I'm still not sure how I feel about it. Crude reactionary that I am, I would have also appreciated a statue of Victory holding a sword in one hand and shaking her fist at the sky.

I might also have programmed those waterfalls to shoot a jet of water several stories high at unpredictable intervals from the depth of that terrible void - three thousand jets in all, spread out over the years.

 

Well, then what? Dinner. Daughter found a Thai place nearby, and guided us there using her phone. Again, perfect New York - it was a narrow place with a counter along the wall and a few tables, mostly take-out, a single $ on the app's description, nestled between two restaurants just as skinny. Side street. Garbage bags piled Matterhorn-high on the curb, because it was trash night. Construction signs. Orange cones. A mess. But interesting. While we waited for the curry, I wandered outside to take a picture of a building I'd seen:

 

Was there anything to indicate its history? Why yes.

 

Wikipedia:

The building was named for Austin Corbin, a president of the Long Island Rail Road who also founded several banks. It was built as a speculative venture for use as office space or housing. The Corbin Building was significantly taller than others around at the time it was built.  It was reported to be the tallest commercial building in New York City at the time of its completion,  but both the Tribune and Western Union buildings of 1873 far exceeded the Corbin Building's height, at 260 and 230 feet, respectively.
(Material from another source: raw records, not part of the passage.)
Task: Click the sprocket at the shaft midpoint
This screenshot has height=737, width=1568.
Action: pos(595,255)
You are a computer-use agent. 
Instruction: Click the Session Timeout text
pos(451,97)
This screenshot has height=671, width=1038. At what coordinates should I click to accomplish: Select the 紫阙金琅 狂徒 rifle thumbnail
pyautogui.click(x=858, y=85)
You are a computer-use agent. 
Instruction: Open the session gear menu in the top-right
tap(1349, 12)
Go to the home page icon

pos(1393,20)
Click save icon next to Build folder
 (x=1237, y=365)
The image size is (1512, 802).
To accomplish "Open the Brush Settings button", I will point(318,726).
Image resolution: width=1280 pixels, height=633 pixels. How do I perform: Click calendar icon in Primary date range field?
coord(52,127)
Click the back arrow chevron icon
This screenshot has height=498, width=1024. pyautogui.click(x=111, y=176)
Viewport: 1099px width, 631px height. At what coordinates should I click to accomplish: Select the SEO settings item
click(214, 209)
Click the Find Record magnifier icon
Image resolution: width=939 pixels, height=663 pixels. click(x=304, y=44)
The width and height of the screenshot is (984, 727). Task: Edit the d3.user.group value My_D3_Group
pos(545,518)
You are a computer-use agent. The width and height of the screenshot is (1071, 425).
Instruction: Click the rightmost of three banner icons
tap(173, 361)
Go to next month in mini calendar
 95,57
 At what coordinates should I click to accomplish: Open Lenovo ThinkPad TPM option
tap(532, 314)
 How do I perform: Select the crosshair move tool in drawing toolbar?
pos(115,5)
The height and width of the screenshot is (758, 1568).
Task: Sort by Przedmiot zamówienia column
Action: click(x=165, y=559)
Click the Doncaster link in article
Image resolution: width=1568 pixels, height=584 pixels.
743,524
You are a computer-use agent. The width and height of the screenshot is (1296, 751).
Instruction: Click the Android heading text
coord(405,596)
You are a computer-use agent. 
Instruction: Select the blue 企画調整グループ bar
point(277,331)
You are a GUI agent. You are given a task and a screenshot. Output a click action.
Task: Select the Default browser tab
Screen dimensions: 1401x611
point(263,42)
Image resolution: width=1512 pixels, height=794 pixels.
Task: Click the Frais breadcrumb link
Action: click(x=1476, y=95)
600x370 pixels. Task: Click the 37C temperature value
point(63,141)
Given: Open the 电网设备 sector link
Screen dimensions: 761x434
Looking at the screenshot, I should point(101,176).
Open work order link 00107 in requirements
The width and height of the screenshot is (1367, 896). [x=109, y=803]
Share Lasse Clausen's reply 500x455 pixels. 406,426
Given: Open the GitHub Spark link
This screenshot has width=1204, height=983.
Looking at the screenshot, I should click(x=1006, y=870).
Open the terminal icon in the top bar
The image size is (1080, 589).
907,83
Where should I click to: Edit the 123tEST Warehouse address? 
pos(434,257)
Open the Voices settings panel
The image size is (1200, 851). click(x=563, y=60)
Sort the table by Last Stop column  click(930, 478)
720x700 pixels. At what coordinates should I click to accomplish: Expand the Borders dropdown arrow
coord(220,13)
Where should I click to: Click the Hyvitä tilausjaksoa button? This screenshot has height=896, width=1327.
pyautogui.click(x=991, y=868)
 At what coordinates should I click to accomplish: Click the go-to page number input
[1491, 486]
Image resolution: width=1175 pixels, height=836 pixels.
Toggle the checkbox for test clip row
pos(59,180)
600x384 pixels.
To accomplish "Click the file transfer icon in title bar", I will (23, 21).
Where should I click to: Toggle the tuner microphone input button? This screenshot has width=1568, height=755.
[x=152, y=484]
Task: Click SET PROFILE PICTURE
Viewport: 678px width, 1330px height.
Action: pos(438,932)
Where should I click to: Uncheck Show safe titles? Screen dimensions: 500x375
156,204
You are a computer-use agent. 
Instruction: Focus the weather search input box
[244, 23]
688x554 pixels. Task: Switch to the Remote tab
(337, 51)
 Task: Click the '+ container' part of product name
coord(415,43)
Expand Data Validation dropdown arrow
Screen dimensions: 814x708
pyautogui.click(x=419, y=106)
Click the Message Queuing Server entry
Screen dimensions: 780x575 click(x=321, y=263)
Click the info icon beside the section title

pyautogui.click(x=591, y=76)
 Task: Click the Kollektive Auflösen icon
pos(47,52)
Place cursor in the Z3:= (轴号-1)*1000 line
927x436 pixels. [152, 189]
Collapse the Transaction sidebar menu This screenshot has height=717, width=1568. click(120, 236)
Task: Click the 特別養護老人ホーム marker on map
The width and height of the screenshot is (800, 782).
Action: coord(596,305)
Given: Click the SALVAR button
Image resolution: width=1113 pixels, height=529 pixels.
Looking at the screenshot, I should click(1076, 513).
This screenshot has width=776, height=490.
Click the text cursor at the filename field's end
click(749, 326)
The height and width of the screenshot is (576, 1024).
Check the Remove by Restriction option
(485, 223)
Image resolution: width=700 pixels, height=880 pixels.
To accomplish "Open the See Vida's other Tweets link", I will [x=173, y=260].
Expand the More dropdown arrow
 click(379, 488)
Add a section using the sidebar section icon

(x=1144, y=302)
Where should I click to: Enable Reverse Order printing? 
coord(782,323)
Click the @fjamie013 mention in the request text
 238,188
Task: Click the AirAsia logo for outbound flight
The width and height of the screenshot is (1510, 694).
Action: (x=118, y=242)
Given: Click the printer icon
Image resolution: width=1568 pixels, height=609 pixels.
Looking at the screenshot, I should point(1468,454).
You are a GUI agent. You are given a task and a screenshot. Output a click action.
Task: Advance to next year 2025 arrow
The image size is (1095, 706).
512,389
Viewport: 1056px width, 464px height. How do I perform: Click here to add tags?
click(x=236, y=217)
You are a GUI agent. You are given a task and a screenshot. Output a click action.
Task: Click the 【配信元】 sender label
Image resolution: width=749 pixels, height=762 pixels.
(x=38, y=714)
As for Mr. Corbin: a Robber Baron and Jew-hater.

Corbin acquired the Sunnyside Plantation in Chicot County, Arkansas from John C. Calhoun II, the grandson of John C. Calhoun and brother of Patrick Calhoun, in 1886.  In 1894, he entered in an agreement with the state of Arkansas whereby he was given 250 convict laborers to pick cotton for him; the profits were shared between Corbin and the state.  

Corbin was the owner of the resort of Manhattan Beach, Brooklyn.  An antisemite, he banned Jews from patronizing the resort. Later, he served as the Secretary of the American Society for the Suppression of Jews.

Beautiful building. Leave the name and remember the history.

Around the corner:

1865. The Germania Building. NYT:

Although up to the minute when it was built in 1865, the Germania Building, at 175 Broadway near Cortlandt Street, is now a little lost lamb among the skyscrapers of the financial district. The Germania Fire Insurance Company built the four-story building and put its name in the center of the cornice. The unidentified architect — or iron founder — gave the modillioned cornice a swell set of rivet-head bosses.

The Germania Company was gone by 1869.

How long this building will be around, I can't say; perhaps something big and lucrative will rise on the spot, and the low buildings on the block will be replaced by another wall of glass and metal. That's how cities survive. But can anyone make the case that the beast in the background is better for the soul?

 

After dinner we took an Uber. The driver took FDR - windows down at twilight, the city on its best behavior.

 

 

Anything left to do? Well, I should note that the Roger Smith is on Lex and 47th, so it's just a few blocks from . . . the place I've been highlighting on occasional Fridays for a few months.

For a reason.

 

If it's the Knick, that tells you we're at the heart of it, as the song says.

 

 

The girls were agog, and Daughter was overwhelmed. She was glad we went, but this wasn't her New York - although she could see herself going there on New Year's Eve. What? Are you mad? What if you have to use the bathroom?

But I'm old.

We left, feeling as if we'd been pounded by photons, and walked through the quiet midtown streets to . . .

 

. . . and the impossibly perfect place that always makes me amazed.

 

 

From DC to NYC, all around town with 2 teenage girls. Sixteen hours. Eight miles walking.

I went upstairs and poured myself a drink.